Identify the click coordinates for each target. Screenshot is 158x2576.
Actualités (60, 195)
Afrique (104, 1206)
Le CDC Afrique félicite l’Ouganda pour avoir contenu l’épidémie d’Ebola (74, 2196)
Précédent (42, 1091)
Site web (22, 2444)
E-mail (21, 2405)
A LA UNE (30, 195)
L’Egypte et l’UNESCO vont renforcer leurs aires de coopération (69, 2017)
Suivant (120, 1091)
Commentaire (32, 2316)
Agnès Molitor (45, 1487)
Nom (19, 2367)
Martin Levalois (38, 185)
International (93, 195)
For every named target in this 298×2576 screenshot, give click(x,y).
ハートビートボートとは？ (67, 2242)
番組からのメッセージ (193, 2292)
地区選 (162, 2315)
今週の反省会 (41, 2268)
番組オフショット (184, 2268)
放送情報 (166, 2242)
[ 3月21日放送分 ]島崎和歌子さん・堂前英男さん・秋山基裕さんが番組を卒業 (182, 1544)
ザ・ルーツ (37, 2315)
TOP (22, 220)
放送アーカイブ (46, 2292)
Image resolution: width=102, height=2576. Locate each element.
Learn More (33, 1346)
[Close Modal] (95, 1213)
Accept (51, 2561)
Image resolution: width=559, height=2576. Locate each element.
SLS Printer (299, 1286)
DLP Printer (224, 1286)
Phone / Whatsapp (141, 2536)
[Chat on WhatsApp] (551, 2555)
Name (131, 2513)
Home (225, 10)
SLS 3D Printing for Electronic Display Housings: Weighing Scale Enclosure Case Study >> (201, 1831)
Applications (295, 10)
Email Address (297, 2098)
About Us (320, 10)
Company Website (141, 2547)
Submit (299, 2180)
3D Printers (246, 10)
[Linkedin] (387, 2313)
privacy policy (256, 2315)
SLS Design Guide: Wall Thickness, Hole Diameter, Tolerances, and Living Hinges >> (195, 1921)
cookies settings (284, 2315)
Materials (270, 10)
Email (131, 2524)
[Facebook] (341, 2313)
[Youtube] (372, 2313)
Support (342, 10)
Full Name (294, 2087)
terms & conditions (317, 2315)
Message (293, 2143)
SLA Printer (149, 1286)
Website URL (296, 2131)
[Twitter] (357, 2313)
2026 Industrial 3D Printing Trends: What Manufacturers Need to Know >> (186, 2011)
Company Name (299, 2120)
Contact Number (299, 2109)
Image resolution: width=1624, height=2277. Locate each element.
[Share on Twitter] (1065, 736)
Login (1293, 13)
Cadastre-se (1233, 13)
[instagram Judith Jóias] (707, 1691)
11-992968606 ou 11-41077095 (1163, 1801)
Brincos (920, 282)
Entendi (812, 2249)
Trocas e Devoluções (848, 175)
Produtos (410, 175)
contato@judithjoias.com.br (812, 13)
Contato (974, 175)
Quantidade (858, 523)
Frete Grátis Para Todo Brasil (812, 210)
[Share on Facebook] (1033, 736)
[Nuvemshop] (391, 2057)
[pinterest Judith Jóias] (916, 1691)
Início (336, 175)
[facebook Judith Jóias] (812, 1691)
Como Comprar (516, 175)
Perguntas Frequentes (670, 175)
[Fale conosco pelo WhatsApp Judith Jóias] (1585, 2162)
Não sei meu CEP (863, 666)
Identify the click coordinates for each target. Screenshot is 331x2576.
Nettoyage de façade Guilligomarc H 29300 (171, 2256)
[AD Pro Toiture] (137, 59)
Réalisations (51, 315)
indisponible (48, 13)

- - - -

*Problem statement*. The data above must be restated word for word.

*Exercise answer*.
Identify the click coordinates for each target. Screenshot is 158x2576.
Actualités (60, 195)
Afrique (104, 1206)
Le CDC Afrique félicite l’Ouganda pour avoir contenu l’épidémie d’Ebola (74, 2196)
Précédent (42, 1091)
Site web (22, 2444)
E-mail (21, 2405)
A LA UNE (30, 195)
L’Egypte et l’UNESCO vont renforcer leurs aires de coopération (69, 2017)
Suivant (120, 1091)
Commentaire (32, 2316)
Agnès Molitor (45, 1487)
Nom (19, 2367)
Martin Levalois (38, 185)
International (93, 195)
For every named target in this 298×2576 screenshot, give click(x,y).
ハートビートボートとは？ (67, 2242)
番組からのメッセージ (193, 2292)
地区選 (162, 2315)
今週の反省会 (41, 2268)
番組オフショット (184, 2268)
放送情報 (166, 2242)
[ 3月21日放送分 ]島崎和歌子さん・堂前英男さん・秋山基裕さんが番組を卒業 (182, 1544)
ザ・ルーツ (37, 2315)
TOP (22, 220)
放送アーカイブ (46, 2292)
Image resolution: width=102, height=2576. Locate each element.
Learn More (33, 1346)
[Close Modal] (95, 1213)
Accept (51, 2561)
Image resolution: width=559, height=2576. Locate each element.
SLS Printer (299, 1286)
DLP Printer (224, 1286)
Phone / Whatsapp (141, 2536)
[Chat on WhatsApp] (551, 2555)
Name (131, 2513)
Home (225, 10)
SLS 3D Printing for Electronic Display Housings: Weighing Scale Enclosure Case Study >> (201, 1831)
Applications (295, 10)
Email Address (297, 2098)
About Us (320, 10)
Company Website (141, 2547)
Submit (299, 2180)
3D Printers (246, 10)
[Linkedin] (387, 2313)
privacy policy (256, 2315)
SLS Design Guide: Wall Thickness, Hole Diameter, Tolerances, and Living Hinges >> (195, 1921)
cookies settings (284, 2315)
Materials (270, 10)
Email (131, 2524)
[Facebook] (341, 2313)
[Youtube] (372, 2313)
Support (342, 10)
Full Name (294, 2087)
terms & conditions (317, 2315)
Message (293, 2143)
SLA Printer (149, 1286)
Website URL (296, 2131)
[Twitter] (357, 2313)
2026 Industrial 3D Printing Trends: What Manufacturers Need to Know >> (186, 2011)
Company Name (299, 2120)
Contact Number (299, 2109)
Image resolution: width=1624, height=2277. Locate each element.
[Share on Twitter] (1065, 736)
Login (1293, 13)
Cadastre-se (1233, 13)
[instagram Judith Jóias] (707, 1691)
11-992968606 ou 11-41077095 (1163, 1801)
Brincos (920, 282)
Entendi (812, 2249)
Trocas e Devoluções (848, 175)
Produtos (410, 175)
contato@judithjoias.com.br (812, 13)
Contato (974, 175)
Quantidade (858, 523)
Frete Grátis Para Todo Brasil (812, 210)
[Share on Facebook] (1033, 736)
[Nuvemshop] (391, 2057)
[pinterest Judith Jóias] (916, 1691)
Início (336, 175)
[facebook Judith Jóias] (812, 1691)
Como Comprar (516, 175)
Perguntas Frequentes (670, 175)
[Fale conosco pelo WhatsApp Judith Jóias] (1585, 2162)
Não sei meu CEP (863, 666)
Identify the click coordinates for each target. Screenshot is 331x2576.
Nettoyage de façade Guilligomarc H 29300 (171, 2256)
[AD Pro Toiture] (137, 59)
Réalisations (51, 315)
indisponible (48, 13)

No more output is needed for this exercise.